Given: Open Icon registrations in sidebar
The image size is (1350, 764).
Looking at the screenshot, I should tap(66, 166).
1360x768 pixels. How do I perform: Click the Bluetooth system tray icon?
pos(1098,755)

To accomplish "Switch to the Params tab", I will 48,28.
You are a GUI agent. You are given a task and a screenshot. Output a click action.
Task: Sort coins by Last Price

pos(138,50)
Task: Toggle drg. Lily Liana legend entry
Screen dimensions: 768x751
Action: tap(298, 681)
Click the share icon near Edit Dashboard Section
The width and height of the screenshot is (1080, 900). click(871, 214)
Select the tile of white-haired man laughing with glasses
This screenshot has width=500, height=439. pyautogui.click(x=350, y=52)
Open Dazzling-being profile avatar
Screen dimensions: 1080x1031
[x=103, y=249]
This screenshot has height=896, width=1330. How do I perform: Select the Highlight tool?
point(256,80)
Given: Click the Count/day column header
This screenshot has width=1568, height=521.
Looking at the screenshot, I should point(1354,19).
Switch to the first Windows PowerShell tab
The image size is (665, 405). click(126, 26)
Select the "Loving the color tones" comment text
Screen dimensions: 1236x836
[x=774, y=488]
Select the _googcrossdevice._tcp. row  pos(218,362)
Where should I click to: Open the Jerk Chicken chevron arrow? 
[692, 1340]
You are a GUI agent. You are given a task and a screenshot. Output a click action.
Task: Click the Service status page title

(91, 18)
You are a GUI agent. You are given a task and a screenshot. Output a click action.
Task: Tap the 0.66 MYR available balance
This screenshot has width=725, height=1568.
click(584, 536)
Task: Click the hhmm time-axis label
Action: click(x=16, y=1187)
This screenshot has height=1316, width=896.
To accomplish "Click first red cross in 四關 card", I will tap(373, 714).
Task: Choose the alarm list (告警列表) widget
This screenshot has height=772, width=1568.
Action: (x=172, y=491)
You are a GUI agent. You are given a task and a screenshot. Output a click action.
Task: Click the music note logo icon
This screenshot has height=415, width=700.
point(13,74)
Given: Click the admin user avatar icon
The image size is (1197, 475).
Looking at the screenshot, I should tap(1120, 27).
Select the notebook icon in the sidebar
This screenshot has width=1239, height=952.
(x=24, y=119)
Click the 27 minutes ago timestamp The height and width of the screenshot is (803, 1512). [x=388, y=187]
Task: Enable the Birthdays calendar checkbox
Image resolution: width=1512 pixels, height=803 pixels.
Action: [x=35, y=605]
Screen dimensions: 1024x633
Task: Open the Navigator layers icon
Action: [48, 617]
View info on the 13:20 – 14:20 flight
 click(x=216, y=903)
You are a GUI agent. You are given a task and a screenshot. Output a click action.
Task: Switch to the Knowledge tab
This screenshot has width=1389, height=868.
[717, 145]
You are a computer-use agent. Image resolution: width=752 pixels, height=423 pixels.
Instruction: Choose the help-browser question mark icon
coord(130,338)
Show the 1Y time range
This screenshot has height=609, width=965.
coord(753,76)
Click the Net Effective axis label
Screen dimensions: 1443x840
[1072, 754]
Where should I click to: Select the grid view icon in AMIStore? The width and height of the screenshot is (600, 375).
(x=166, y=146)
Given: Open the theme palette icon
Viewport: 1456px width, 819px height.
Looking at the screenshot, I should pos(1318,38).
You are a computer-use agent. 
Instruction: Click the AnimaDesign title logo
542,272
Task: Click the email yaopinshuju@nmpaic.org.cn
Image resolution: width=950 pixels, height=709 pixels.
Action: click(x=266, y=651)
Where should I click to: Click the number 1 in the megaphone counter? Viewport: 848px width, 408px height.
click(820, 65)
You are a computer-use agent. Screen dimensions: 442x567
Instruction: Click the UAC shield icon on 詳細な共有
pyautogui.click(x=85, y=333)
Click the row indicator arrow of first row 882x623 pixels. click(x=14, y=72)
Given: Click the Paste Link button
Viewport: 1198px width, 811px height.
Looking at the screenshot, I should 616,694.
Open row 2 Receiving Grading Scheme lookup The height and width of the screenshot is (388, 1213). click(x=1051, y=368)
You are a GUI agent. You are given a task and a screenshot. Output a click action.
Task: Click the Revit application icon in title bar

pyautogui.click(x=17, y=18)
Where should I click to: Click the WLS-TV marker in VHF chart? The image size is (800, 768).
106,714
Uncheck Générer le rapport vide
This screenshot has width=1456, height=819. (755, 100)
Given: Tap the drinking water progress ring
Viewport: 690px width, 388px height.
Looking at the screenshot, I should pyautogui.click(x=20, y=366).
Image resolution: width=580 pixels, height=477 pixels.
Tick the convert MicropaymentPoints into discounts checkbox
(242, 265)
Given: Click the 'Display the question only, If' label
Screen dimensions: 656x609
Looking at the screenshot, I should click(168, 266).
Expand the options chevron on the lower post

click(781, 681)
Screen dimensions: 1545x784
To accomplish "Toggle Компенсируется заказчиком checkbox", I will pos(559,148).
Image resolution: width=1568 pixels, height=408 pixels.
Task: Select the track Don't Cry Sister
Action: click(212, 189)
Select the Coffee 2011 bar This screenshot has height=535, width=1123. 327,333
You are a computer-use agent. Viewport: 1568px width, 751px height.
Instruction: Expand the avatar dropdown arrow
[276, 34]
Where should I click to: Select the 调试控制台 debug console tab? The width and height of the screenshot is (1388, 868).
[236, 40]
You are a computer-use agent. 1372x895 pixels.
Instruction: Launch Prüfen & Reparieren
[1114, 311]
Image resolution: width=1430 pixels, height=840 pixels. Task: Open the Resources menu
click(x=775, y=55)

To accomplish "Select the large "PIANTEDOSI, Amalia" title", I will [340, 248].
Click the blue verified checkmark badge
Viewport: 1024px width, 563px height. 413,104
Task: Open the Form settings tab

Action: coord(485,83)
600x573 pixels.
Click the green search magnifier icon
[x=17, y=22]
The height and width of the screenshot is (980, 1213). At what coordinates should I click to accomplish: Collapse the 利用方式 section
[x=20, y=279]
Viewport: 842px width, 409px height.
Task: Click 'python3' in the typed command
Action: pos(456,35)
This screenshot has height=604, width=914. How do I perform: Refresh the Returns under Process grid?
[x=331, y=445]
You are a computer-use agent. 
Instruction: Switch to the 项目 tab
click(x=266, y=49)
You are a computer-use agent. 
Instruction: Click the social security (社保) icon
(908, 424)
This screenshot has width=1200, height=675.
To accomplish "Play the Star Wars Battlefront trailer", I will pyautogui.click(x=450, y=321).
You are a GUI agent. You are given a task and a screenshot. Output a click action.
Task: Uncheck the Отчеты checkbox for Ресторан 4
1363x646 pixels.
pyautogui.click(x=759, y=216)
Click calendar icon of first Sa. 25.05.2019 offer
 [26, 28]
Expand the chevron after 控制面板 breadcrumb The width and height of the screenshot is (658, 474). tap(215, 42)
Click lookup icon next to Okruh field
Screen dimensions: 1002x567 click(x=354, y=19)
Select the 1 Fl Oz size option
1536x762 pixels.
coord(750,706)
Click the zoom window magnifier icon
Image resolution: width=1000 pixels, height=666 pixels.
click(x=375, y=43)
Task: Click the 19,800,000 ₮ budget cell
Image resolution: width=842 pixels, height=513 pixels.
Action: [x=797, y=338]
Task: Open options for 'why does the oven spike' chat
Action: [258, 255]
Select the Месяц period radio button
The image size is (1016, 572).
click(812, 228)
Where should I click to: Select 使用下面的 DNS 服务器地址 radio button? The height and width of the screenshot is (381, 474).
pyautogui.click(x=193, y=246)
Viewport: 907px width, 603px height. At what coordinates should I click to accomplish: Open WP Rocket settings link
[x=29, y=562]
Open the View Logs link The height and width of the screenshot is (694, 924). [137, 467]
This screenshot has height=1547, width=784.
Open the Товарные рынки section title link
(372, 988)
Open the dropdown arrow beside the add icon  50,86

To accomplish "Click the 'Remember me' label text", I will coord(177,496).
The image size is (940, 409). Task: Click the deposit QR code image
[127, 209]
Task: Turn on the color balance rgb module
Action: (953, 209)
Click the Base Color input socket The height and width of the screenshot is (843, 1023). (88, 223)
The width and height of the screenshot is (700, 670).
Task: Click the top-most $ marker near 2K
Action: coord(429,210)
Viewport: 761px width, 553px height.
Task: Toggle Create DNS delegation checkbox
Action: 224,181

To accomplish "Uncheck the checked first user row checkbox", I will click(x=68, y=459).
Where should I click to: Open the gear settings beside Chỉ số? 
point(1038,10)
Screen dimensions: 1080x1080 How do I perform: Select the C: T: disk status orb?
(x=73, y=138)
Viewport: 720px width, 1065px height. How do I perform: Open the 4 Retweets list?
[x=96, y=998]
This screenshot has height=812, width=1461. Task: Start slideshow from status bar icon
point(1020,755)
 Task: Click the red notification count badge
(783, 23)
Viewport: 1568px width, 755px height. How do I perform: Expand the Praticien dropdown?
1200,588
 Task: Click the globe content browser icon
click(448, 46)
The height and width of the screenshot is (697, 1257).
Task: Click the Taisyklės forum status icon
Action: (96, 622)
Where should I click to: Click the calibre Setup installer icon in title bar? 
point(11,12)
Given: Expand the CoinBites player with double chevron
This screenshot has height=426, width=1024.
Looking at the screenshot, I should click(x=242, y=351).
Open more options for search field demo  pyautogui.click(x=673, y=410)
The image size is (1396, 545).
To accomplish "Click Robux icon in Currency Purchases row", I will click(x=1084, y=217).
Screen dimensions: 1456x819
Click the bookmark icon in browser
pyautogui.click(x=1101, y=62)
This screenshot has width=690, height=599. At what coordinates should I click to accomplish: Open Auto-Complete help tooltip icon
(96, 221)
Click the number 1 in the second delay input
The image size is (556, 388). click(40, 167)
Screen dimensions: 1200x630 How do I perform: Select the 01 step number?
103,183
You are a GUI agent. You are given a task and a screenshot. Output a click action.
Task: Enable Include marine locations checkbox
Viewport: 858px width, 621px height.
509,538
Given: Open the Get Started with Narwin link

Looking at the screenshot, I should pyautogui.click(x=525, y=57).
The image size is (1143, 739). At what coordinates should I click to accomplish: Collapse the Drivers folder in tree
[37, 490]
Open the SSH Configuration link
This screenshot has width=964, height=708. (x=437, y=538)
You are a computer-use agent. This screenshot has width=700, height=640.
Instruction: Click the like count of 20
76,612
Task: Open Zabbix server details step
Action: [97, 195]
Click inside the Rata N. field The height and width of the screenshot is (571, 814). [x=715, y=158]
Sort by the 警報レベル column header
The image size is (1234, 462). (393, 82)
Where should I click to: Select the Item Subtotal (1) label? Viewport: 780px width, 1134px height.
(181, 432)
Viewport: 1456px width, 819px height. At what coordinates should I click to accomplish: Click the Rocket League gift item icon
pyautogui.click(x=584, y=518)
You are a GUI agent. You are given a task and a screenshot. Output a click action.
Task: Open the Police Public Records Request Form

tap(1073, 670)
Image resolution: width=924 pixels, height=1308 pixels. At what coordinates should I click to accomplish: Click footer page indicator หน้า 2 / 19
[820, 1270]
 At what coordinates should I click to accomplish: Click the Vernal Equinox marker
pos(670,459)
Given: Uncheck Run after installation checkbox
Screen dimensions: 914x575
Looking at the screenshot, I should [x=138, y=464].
#####
▶ [ASSIGNMENT]: Copy out precisely the lines from the line with "This screenshot has width=1568, height=521." to the line with "Task: Tap the 0.66 MYR available balance" in the material above, including those two lines and omitting all the rest.

▶ [TASK OUTPUT]:
This screenshot has width=1568, height=521.
Looking at the screenshot, I should point(1354,19).
Switch to the first Windows PowerShell tab
The image size is (665, 405). click(126, 26)
Select the "Loving the color tones" comment text
Screen dimensions: 1236x836
[x=774, y=488]
Select the _googcrossdevice._tcp. row  pos(218,362)
Where should I click to: Open the Jerk Chicken chevron arrow? 
[692, 1340]
You are a GUI agent. You are given a task and a screenshot. Output a click action.
Task: Click the Service status page title

(91, 18)
You are a GUI agent. You are given a task and a screenshot. Output a click action.
Task: Tap the 0.66 MYR available balance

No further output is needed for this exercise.